This case boils down to:

  • Enabling end-to-end protocols
  • Making ILP easier to grok

Enabling end-to-end protocols
In #43 (comment) I laid out various possibilities for Interledger Transport Layer protocols.

In order to make it easy to define and implement such protocols, we need a common way to define extra headers AND we need to ensure that the extra headers will be relayed by connectors. Right now the connector only relays the ILP header, meaning that additional protocol headers would need to be included in a data field in the ILP header, which doesn't seem like the best approach in a JSON format.

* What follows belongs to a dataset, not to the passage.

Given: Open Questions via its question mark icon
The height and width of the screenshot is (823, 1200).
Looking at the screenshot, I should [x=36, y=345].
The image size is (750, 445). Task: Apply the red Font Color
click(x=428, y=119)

In addition to defining Transport Layer protocols built on ILP, I think we will also want to build Application Layer protocols directly on top of ILP. The Simple Payment Setup Protocol is a bit of an odd case because it uses the Internet stack + an ILP transport protocol, instead of being built purely on top of the ILP stack. However, I could envision us building application layer protocols that are entirely built on ILP (e.g. a way to include identity or other payment metadata in a payment sent with a sender-initiated transport layer protocol).

If connectors want to define other headers to pass along on a single hop (as mentioned by @justmoon in interledgerjs/ilp-connector#290 (review)), they could include those alongside the ILP Packet in the transfer memo, or they could add them to the ILP packet's headers.

Grokking Interledger
The Internet Protocol can be quickly understood by looking at the IP Address and the IP Packet. Without understanding any of the other details it makes sense that it is a protocol for transmitting packets to given addresses.

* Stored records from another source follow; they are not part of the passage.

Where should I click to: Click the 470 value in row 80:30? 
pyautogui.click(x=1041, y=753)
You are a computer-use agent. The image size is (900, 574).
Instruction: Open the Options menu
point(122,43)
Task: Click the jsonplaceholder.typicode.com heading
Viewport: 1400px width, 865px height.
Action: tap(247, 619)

Similarly, it would be great to be able to understand ILP as a protocol for transmitting Interledger Packets to a given Interledger Address. I want to be able to point to a thing like an address and a packet format and say "this is Interledger".

I think it would also be nice to have a single format for encoding the packet, because it would mean one less thing for implementors to think about and one fewer place for bugs or vulnerabilities to arise.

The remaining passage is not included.